● ASSIGNMENT
Search the entries for the word "dropdown" and return every line where it is found.

● DATA SHOWN
·····

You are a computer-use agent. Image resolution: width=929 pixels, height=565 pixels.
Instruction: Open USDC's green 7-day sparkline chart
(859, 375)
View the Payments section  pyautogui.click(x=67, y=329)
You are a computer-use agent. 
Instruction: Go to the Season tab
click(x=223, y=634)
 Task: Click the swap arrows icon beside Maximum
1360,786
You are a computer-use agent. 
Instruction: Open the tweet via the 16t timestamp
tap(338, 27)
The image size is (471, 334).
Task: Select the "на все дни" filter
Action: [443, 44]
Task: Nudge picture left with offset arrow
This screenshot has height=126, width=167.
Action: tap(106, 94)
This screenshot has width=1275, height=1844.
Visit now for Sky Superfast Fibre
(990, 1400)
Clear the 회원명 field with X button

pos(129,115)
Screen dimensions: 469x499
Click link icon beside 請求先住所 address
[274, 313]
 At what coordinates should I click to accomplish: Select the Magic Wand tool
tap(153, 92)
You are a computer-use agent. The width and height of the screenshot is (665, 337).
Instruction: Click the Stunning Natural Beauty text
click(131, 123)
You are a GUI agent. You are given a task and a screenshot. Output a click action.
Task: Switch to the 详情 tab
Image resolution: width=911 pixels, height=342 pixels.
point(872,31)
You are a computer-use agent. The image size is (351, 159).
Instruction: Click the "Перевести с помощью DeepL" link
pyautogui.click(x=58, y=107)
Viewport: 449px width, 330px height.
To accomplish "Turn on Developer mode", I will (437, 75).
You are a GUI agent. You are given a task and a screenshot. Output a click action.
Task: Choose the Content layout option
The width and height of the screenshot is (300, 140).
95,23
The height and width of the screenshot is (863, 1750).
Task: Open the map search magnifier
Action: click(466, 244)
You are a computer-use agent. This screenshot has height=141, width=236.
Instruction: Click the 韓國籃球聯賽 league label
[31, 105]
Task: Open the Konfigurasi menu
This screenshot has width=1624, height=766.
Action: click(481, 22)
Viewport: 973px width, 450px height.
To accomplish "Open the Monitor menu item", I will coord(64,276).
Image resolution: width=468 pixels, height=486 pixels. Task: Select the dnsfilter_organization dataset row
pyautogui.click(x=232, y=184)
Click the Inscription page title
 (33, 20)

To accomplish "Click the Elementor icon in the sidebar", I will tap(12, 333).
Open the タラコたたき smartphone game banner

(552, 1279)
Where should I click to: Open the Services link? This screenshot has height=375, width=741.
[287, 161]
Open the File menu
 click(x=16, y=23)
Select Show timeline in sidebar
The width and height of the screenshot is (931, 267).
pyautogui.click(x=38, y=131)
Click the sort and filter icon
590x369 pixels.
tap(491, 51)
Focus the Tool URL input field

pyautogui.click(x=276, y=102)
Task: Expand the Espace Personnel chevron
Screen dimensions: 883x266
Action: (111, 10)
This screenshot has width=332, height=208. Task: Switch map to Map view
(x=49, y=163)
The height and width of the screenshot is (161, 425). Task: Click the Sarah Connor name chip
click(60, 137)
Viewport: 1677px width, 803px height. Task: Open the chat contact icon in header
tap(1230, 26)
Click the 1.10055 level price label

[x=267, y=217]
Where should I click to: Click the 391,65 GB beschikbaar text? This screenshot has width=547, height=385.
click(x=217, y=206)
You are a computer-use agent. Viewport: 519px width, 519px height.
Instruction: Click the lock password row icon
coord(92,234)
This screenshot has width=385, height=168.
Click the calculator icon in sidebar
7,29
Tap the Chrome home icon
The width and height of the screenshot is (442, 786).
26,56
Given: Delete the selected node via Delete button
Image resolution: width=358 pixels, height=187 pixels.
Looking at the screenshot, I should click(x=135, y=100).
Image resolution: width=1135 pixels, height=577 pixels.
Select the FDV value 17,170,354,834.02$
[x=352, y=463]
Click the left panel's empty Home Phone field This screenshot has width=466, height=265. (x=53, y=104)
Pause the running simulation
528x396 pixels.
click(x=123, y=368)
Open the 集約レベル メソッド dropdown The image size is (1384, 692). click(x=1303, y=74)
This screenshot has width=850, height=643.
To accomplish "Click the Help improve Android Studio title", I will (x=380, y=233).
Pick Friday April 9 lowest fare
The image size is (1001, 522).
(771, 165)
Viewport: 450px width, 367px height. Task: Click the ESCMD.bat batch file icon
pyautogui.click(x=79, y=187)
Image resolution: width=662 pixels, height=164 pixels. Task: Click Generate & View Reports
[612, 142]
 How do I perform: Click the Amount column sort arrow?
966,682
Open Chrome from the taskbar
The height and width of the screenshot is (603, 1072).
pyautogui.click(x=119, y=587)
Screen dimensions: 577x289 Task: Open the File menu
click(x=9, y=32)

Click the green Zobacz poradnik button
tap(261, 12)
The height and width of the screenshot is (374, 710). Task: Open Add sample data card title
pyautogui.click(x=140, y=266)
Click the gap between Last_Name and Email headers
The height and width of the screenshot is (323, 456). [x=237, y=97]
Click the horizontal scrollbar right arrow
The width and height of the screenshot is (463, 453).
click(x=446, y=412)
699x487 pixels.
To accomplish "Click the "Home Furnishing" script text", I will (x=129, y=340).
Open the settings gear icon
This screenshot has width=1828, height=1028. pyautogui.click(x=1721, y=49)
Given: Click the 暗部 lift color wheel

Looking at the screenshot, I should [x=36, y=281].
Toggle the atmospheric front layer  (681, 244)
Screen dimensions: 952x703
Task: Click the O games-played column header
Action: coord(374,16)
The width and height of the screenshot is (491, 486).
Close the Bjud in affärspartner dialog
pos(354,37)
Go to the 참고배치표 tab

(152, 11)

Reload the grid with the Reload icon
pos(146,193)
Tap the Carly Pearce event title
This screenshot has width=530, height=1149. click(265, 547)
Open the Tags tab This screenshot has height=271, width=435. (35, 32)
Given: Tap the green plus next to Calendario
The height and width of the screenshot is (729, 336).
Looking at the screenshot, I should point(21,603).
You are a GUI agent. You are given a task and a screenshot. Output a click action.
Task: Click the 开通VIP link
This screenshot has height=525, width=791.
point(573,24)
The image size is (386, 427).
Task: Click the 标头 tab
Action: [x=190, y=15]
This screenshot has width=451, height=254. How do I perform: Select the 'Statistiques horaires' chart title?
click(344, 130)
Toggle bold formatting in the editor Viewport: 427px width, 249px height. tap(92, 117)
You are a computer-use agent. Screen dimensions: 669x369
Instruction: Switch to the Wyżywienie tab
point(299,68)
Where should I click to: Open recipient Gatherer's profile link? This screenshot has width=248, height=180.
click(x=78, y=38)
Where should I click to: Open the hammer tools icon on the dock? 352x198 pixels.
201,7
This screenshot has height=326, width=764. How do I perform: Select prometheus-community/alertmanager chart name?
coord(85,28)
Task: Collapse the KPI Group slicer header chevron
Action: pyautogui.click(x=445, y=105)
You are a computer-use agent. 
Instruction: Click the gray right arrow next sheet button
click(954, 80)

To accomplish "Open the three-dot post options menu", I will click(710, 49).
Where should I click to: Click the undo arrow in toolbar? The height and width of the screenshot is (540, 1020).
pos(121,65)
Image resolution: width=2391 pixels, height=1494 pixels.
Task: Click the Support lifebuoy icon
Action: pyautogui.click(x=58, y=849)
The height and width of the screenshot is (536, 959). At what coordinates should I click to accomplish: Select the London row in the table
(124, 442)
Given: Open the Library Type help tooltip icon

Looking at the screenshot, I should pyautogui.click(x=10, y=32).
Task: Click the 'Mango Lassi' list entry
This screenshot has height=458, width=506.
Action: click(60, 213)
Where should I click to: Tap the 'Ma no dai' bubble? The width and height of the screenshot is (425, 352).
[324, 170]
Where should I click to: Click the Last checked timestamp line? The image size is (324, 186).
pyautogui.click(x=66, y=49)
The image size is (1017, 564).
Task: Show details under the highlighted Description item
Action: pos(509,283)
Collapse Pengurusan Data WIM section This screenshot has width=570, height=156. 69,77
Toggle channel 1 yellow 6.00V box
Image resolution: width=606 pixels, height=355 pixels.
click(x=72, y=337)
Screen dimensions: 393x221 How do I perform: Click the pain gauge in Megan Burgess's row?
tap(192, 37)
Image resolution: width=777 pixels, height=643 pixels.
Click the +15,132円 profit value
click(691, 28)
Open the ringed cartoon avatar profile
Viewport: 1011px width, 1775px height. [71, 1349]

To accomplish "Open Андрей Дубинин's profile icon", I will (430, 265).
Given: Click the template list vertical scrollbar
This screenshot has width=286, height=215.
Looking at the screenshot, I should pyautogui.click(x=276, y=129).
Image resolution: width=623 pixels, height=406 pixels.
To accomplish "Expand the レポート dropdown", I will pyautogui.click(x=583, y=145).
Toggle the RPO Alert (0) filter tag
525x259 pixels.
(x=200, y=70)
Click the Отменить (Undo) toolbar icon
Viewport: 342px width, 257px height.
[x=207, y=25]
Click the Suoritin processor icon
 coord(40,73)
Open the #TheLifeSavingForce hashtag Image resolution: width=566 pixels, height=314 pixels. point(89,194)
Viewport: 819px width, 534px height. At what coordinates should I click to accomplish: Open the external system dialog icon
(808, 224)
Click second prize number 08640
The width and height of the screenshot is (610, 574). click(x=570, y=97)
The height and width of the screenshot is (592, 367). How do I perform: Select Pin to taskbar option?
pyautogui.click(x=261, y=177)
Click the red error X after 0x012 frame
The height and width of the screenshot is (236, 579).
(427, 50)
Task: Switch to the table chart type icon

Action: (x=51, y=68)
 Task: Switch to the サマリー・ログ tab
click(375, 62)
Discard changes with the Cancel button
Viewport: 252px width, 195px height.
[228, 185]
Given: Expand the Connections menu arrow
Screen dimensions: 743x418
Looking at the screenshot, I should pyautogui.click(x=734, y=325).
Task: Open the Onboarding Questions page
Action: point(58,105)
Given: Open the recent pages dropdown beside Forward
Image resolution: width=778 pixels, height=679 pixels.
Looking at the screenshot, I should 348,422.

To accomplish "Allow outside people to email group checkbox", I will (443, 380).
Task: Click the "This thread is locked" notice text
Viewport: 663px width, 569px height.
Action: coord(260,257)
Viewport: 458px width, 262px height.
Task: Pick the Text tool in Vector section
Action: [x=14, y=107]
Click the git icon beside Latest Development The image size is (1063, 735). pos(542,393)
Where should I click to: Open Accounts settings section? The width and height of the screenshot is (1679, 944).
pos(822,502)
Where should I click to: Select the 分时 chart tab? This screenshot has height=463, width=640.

·····

● PROBLEM SOLUTION
Open the 集約レベル メソッド dropdown The image size is (1384, 692). click(x=1303, y=74)
To accomplish "Expand the レポート dropdown", I will pyautogui.click(x=583, y=145).
Given: Open the recent pages dropdown beside Forward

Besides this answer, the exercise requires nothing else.